Lines of data:
________

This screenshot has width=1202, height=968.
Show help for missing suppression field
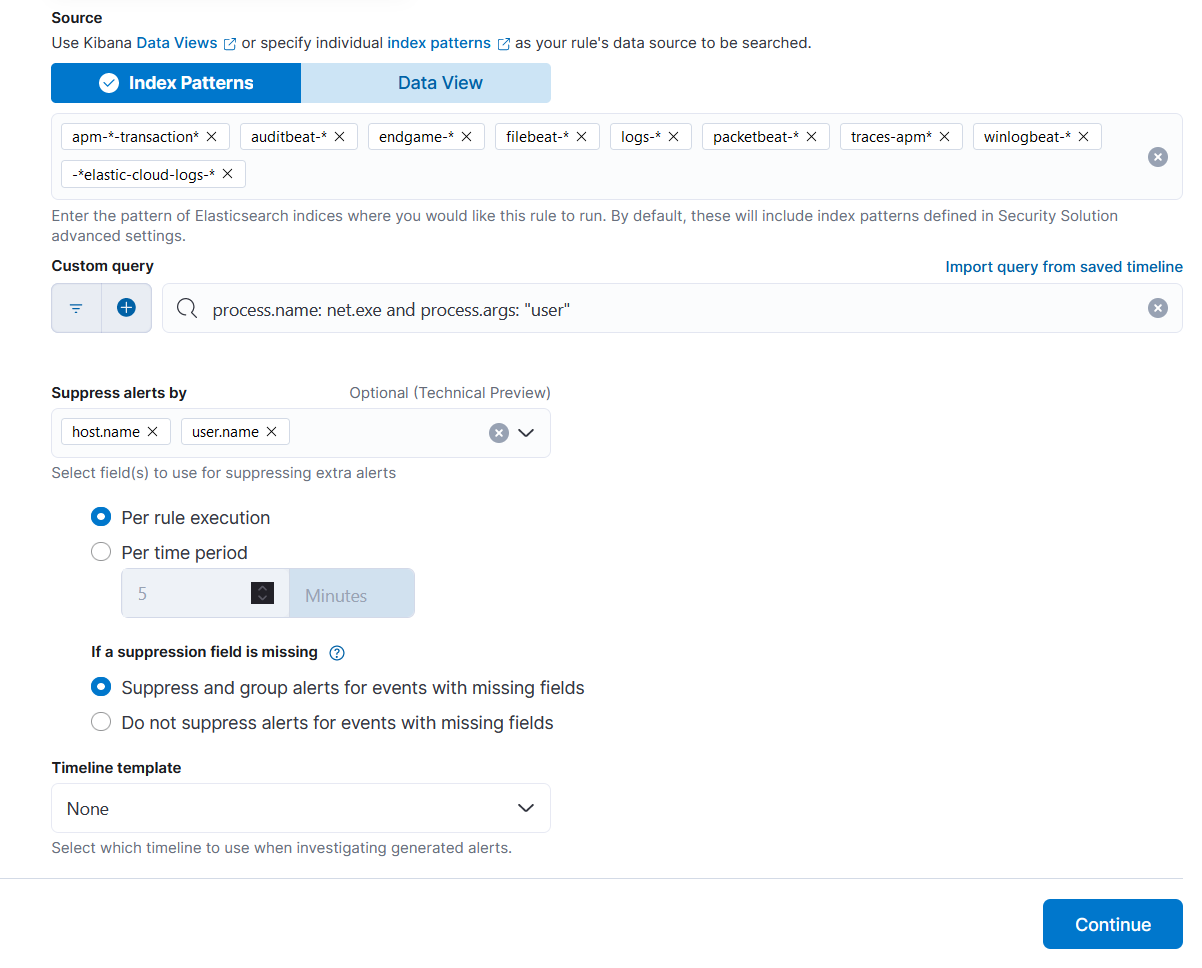coord(337,653)
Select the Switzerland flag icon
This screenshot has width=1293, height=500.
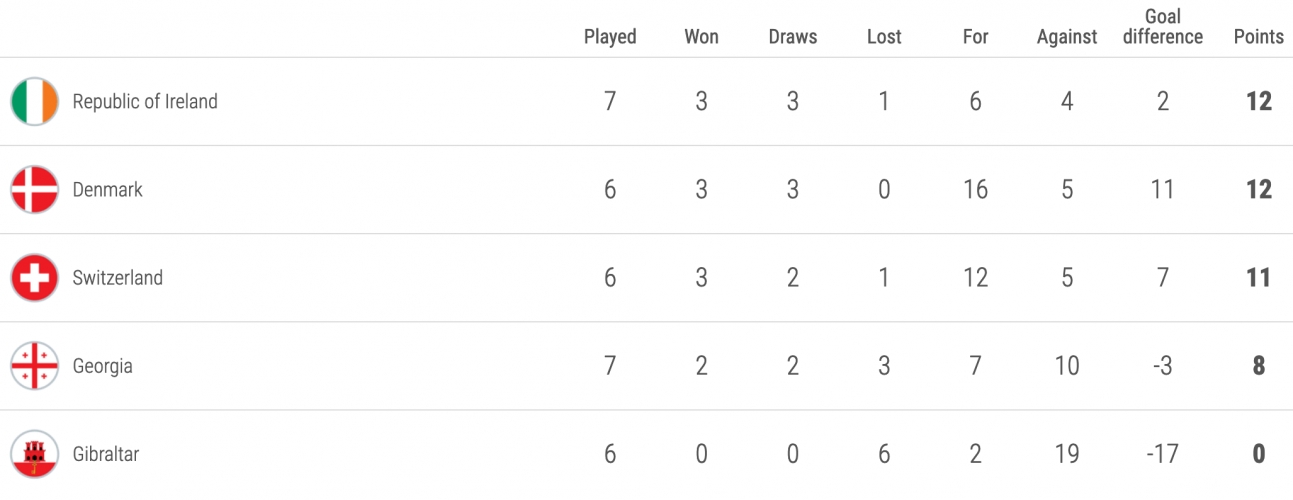coord(35,278)
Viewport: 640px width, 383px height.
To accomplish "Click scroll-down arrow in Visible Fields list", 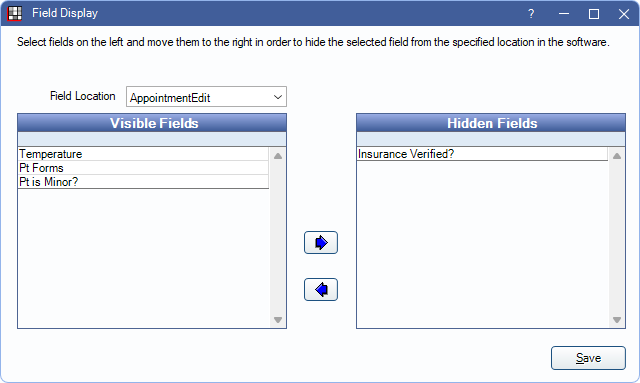I will (x=278, y=320).
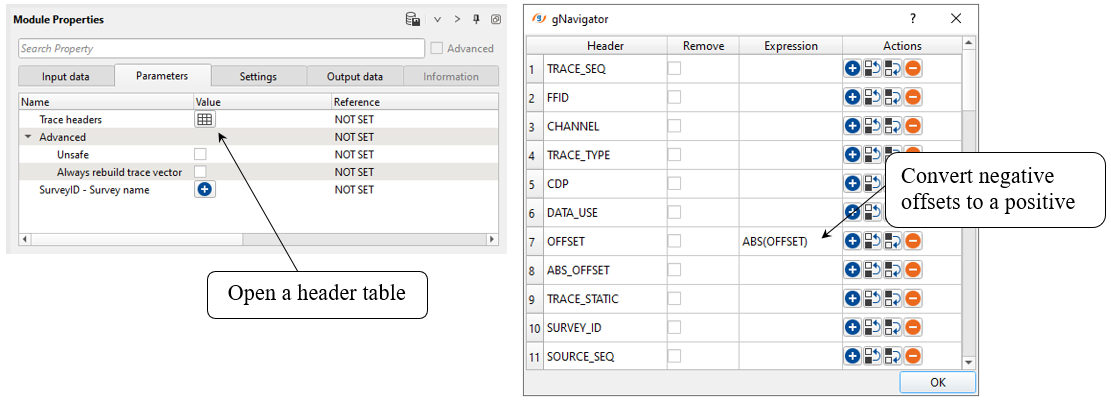Image resolution: width=1111 pixels, height=401 pixels.
Task: Click the orange remove icon for FFID
Action: click(913, 98)
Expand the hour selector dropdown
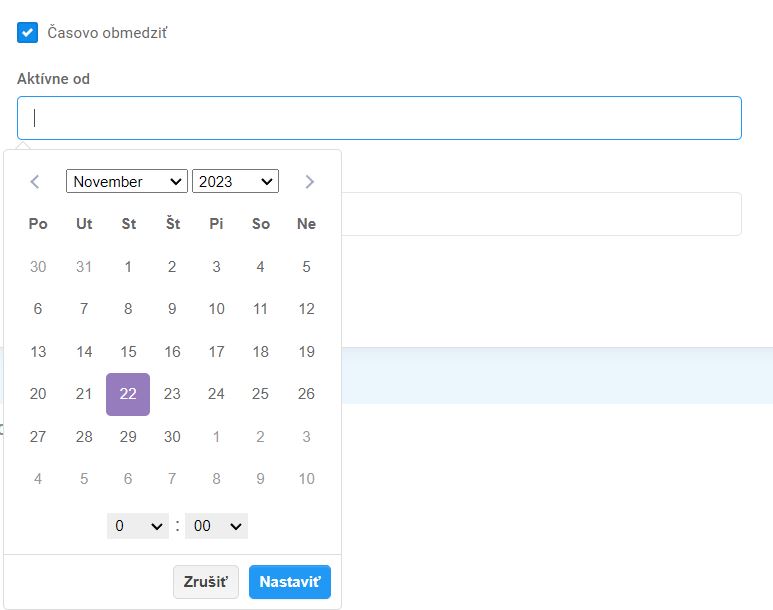773x610 pixels. point(137,525)
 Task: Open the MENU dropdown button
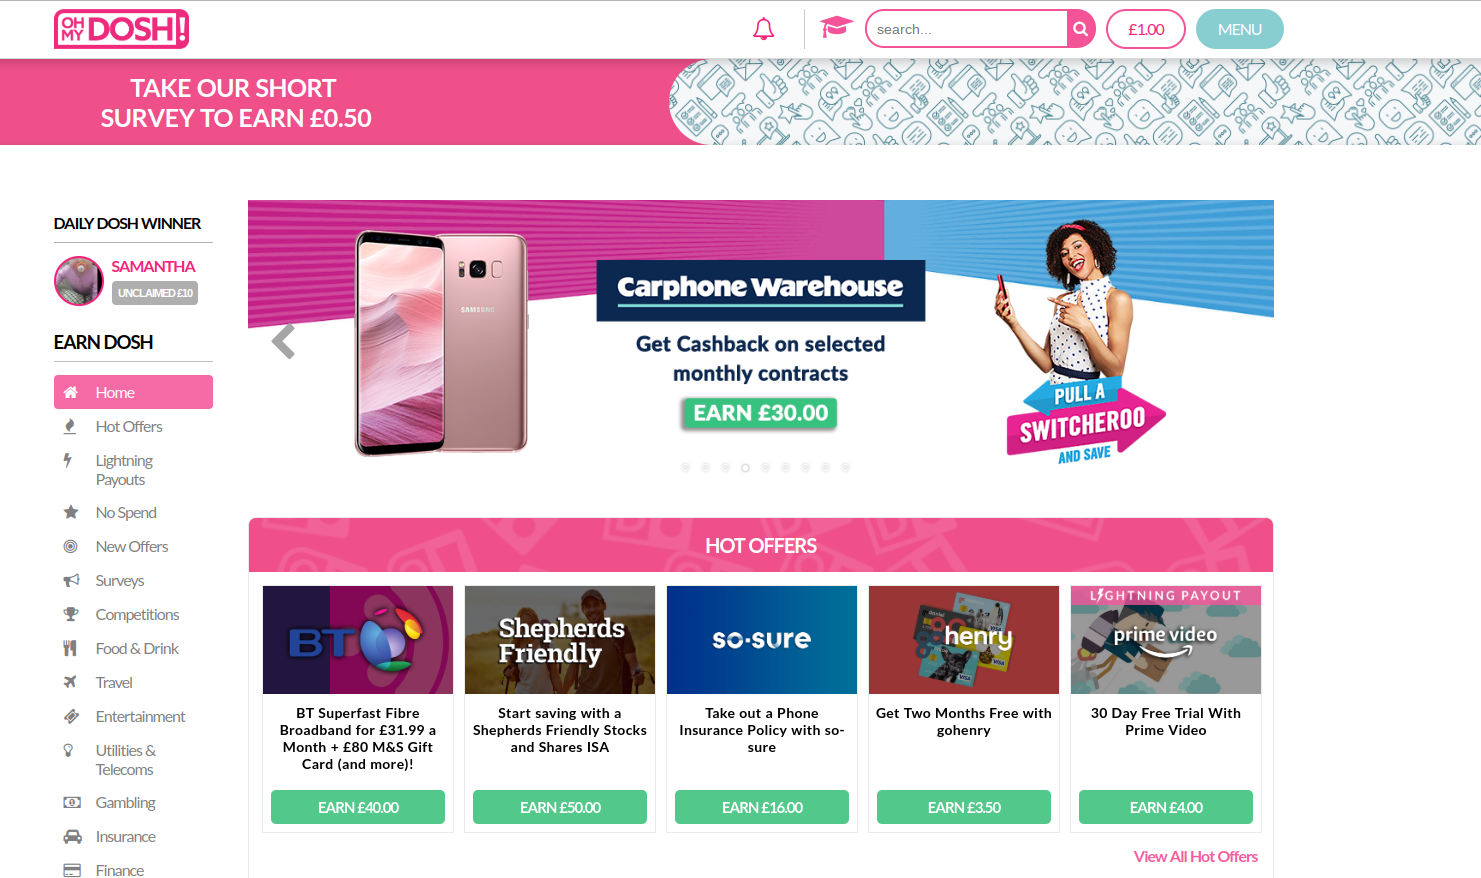click(x=1240, y=29)
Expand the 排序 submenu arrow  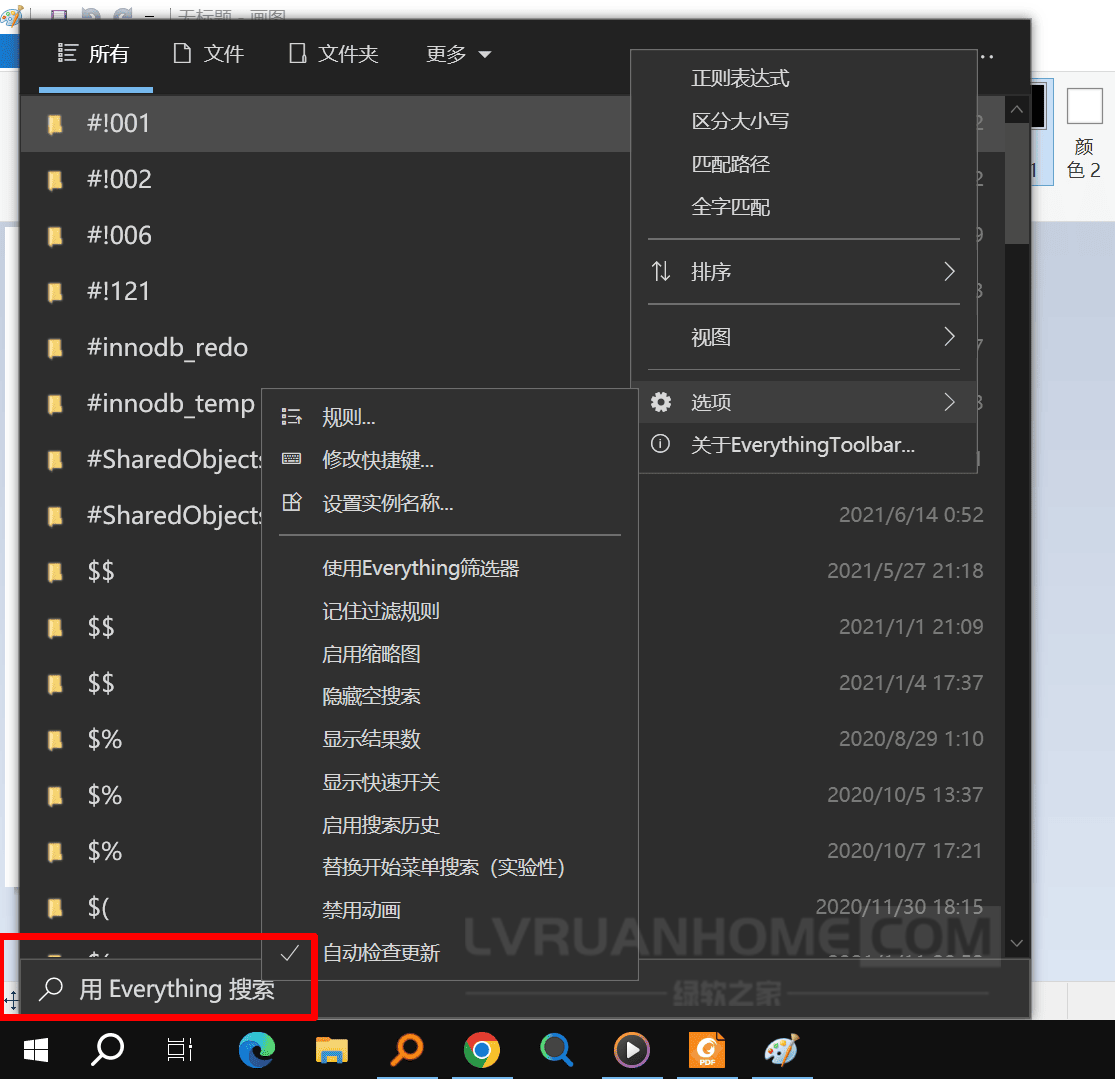[949, 272]
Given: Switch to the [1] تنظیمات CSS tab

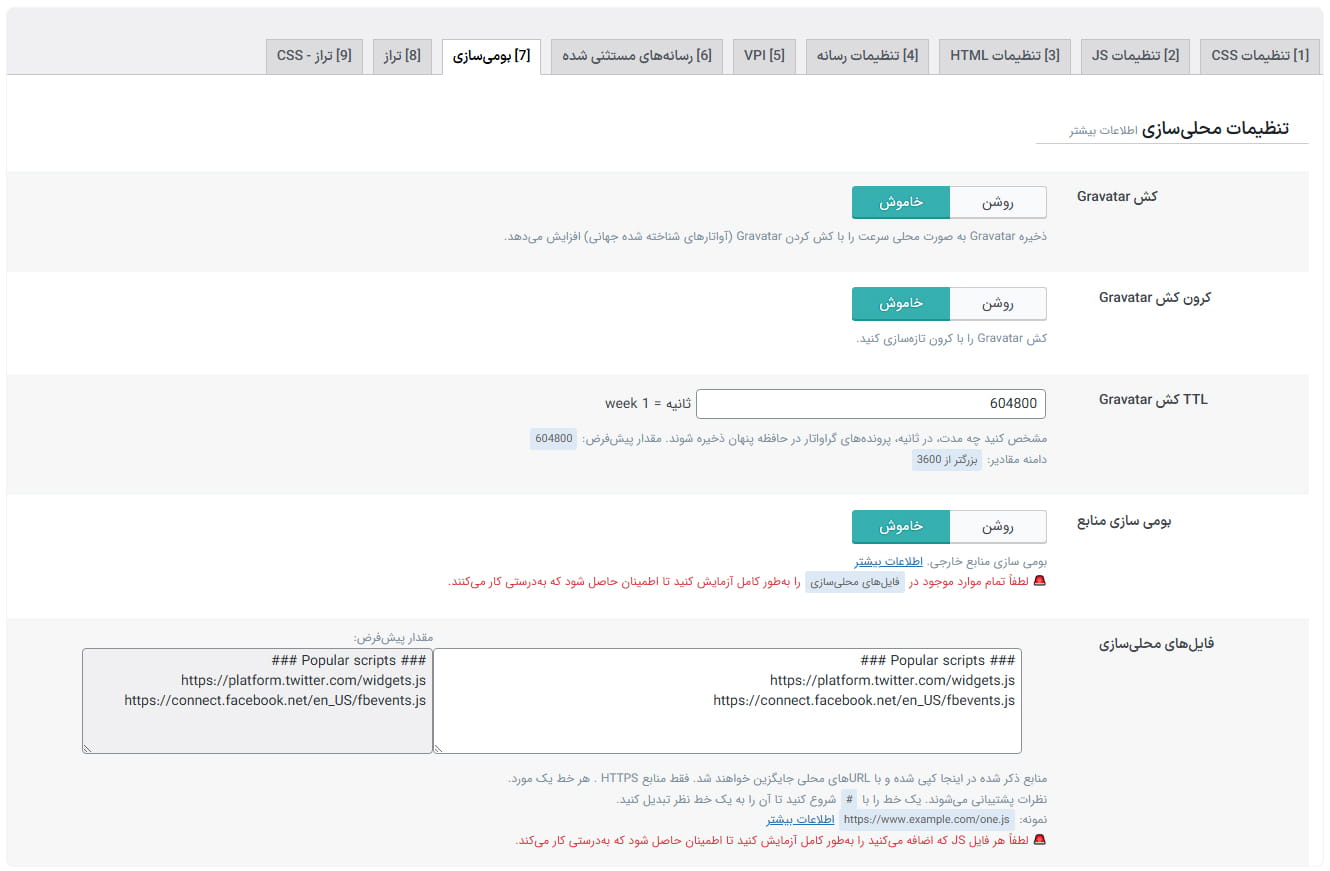Looking at the screenshot, I should click(x=1259, y=56).
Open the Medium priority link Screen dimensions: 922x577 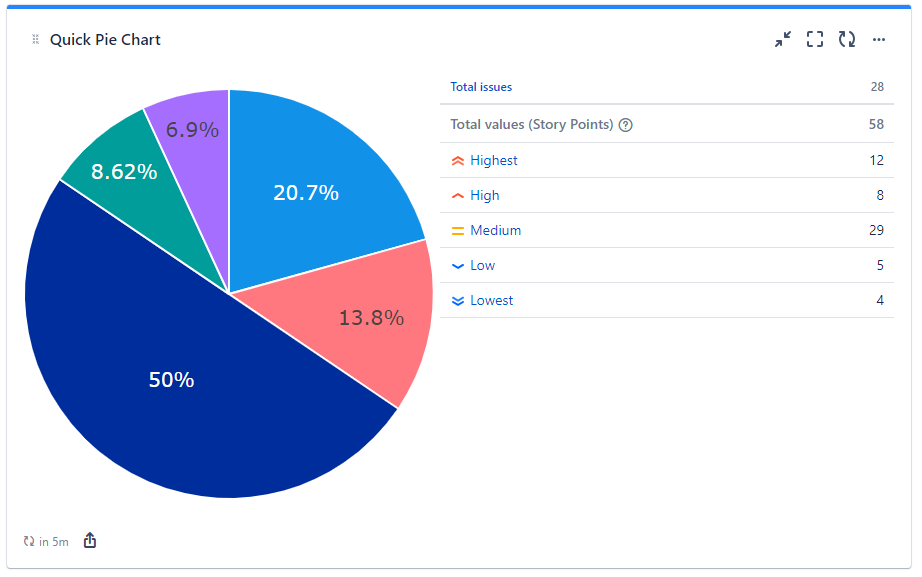[495, 230]
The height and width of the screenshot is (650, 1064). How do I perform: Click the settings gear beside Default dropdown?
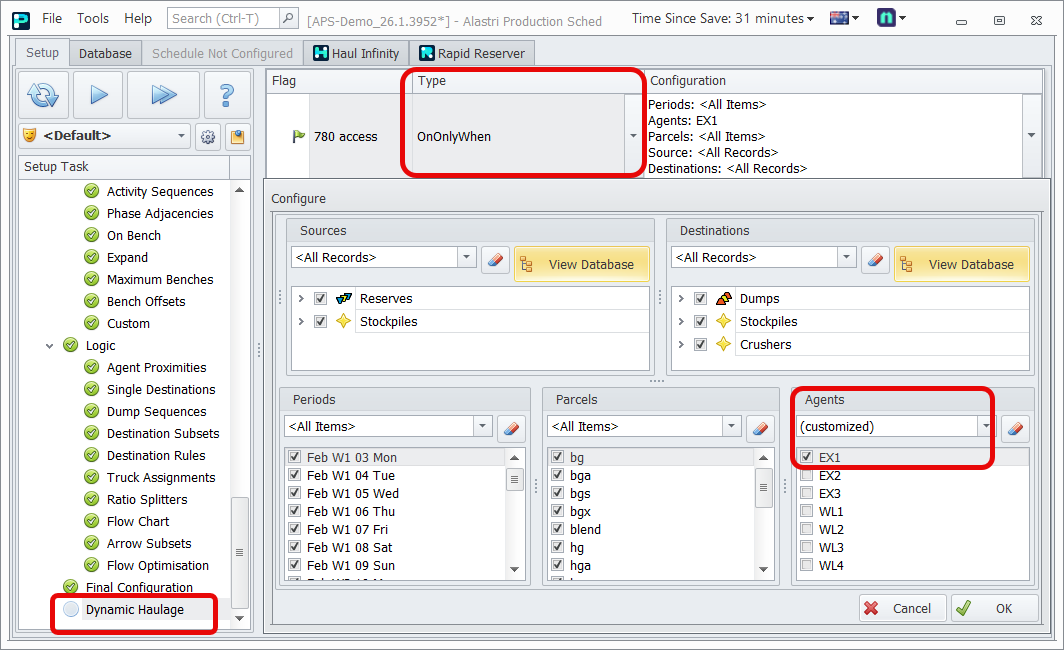(208, 137)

________

§ **TASK TO COMPLETE**:
Starting at the beginning of the records and going on through the line with "coord(35,278)", output them as a two-column CSV with the headers instruction and location. Each row should pair an instruction with its location, each value in one quoted field with line breaks turned into spaces, and the pictures left out.

§ **RIGHT ANSWER**:
instruction,location
"This screenshot has width=1202, height=968. Show help for missing suppression field","coord(337,653)"
"Select the Switzerland flag icon This screenshot has width=1293, height=500.","coord(35,278)"